How CDNs and Alternative DNS Services Combine For Higher Latency
The_PHP_Jedi writes "Alternative DNS services, such as OpenDNS and Google Public DNS, are used to bypass the sluggishness often associated with local ISP DNS servers. However, as more websites, particularly smaller ones, use content distribution networks via embedded ads, widgets, and other assets, the effectiveness of non-ISP DNS servers may be undermined. Why? Because CDNs rely on the location of a user's DNS server to determine the closest server with the hosted content. Sajal Kayan published a series of test results which demonstrates the difference, and also provided the Python script used so you can test which is the most effective DNS service for your own Internet connection."
Seven or so years ago, before I retired from one of the large cable companies, CDNs were hosting the relatively static parts for a surprisingly large number of broadly popular sites. I had an opportunity to see the list when we were approached by the then-largest CDN, who wanted to place servers in many of our head-end locations for the obvious performance benefit.

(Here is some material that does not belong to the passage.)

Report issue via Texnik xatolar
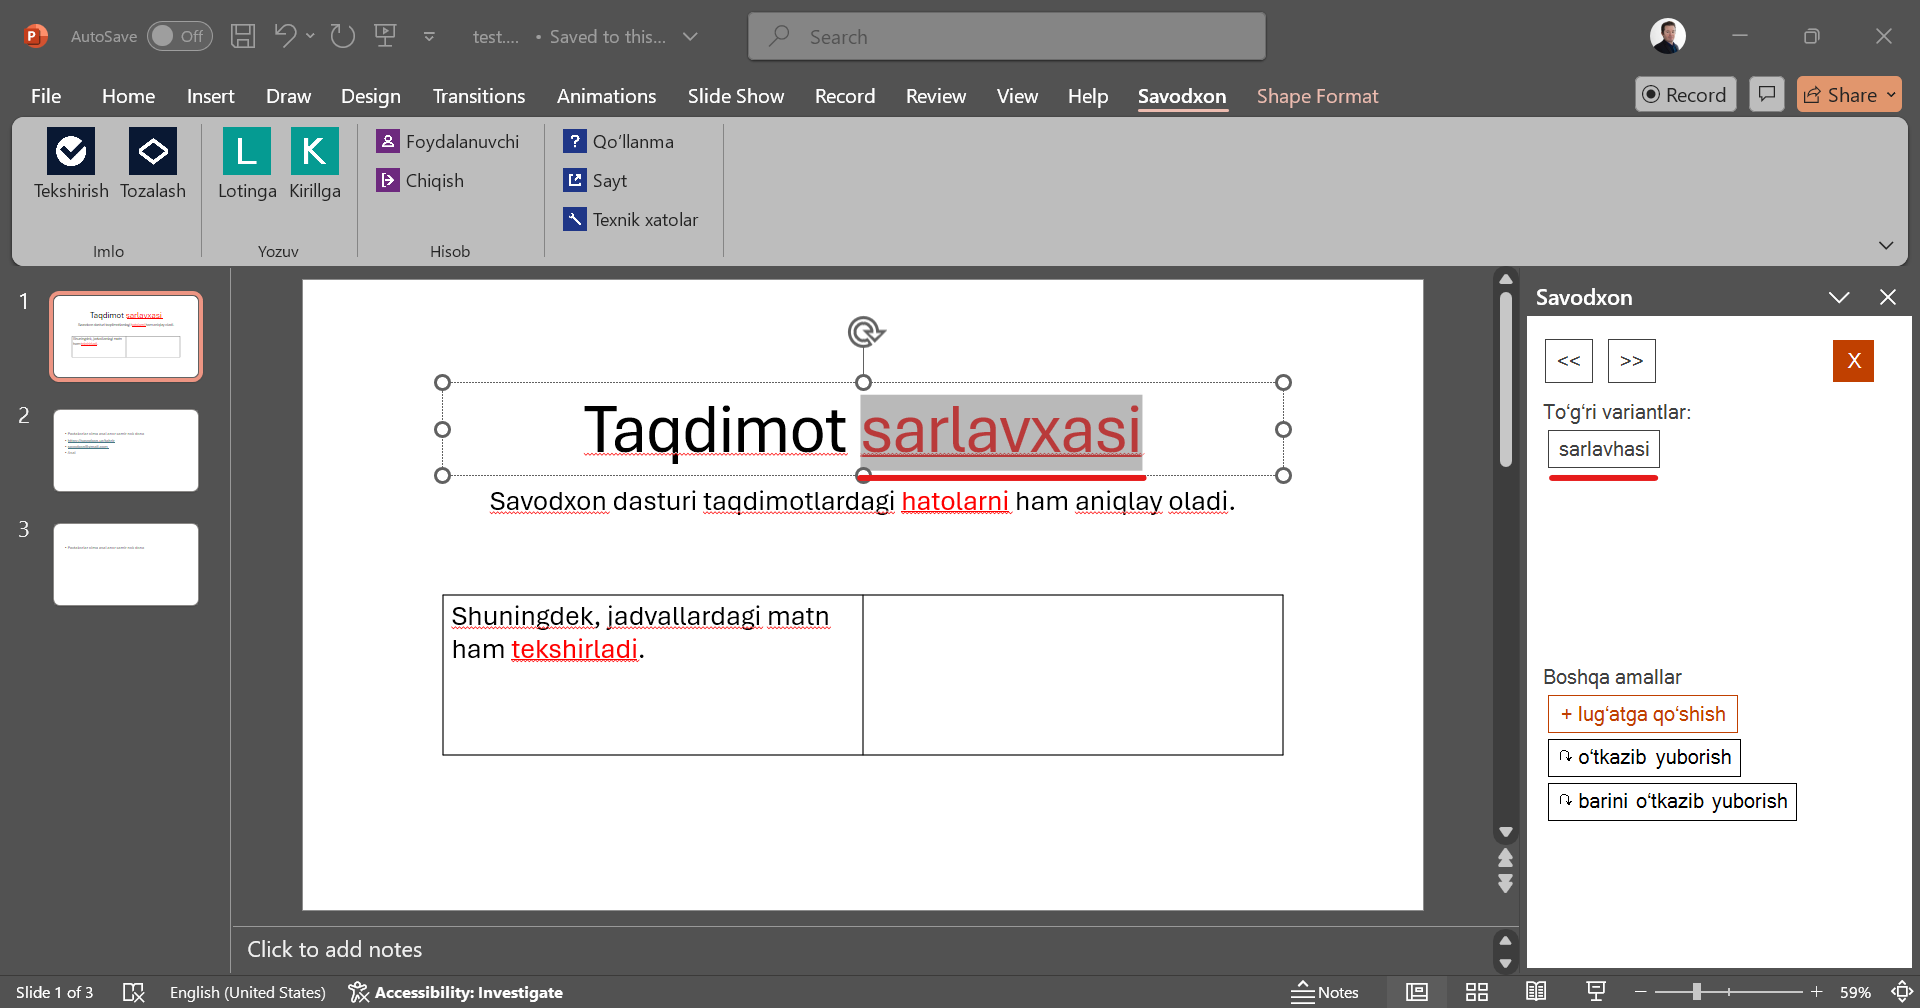This screenshot has height=1008, width=1920. 631,220
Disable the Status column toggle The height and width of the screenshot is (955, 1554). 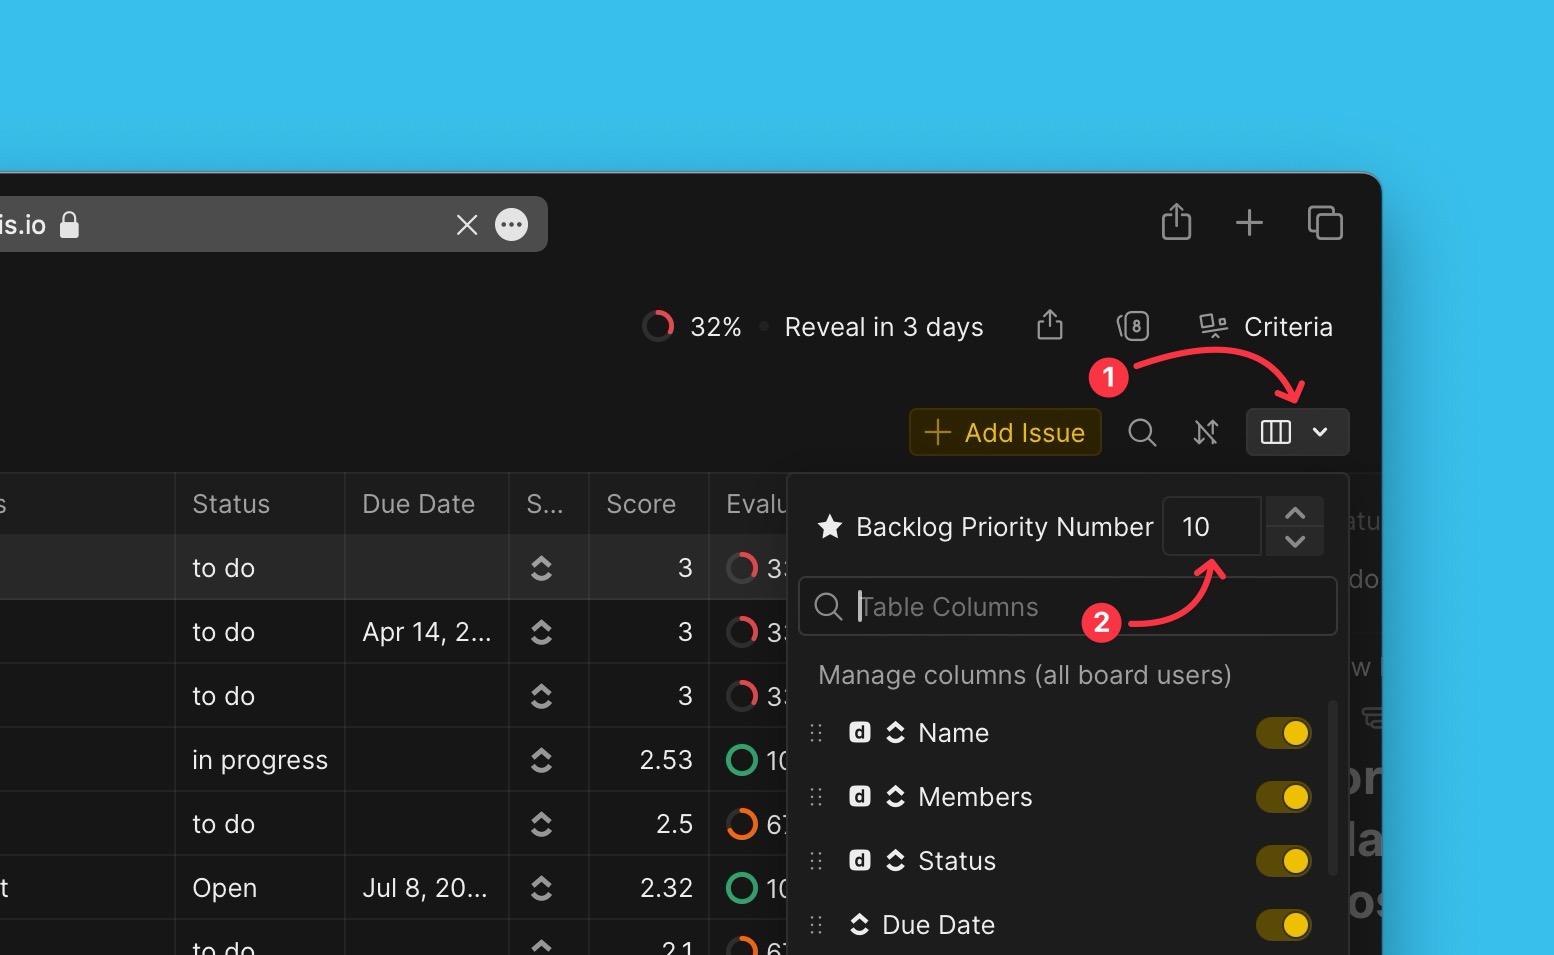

I was the one who pointed out that all of our internal DNS requests were routed to one of two data centers, one on the East Coast and one on the West, creating exactly the situation described in the OP: the CDN would have no idea where the original request came from, so would be unable to direct the end user to the appropriate server.
I was one of the few engineers who argued for less centralization in our network. I wanted broader distribution for reliability purposes: at that time, the massive centralized mail servers had a tendency to fail at the drop of a hat. But it would also have given us the ability to work with companies like the CDNs in order to provide better service.
This is exactly the problem. Most people have probably not heard about a little company called Akamai, but chances are if you're downloading content from a large site, you're using Akamai's content delivery network. Go view a trailer on Apple's site for instance and you'll see the host is actually served off edgesuite.net (which is Akamai). They use a distributed system of caching mirror servers to serve up content to a server closest to you geographically.
The one reason I use an open DNS server instead of my cable provider's (Cox Cable) servers is because they have an Akamai server for Cox and it was horribly overloaded. I was getting 512 Kbps anytime I was trying to download something from Apple. I switched my DNS to a combination of Level3's and Cisco's open DNS servers and I started hitting another Akamai server outside Cox and started getting 15 Mbps. It was night and day going from barely being able to watch a standard definition movie trailer on Apple's site while it buffered buffered, played, buffered, play buffered, etc. to being able to watch a 1080p HDTV stream with the buffer way ahead of my realtime viewing.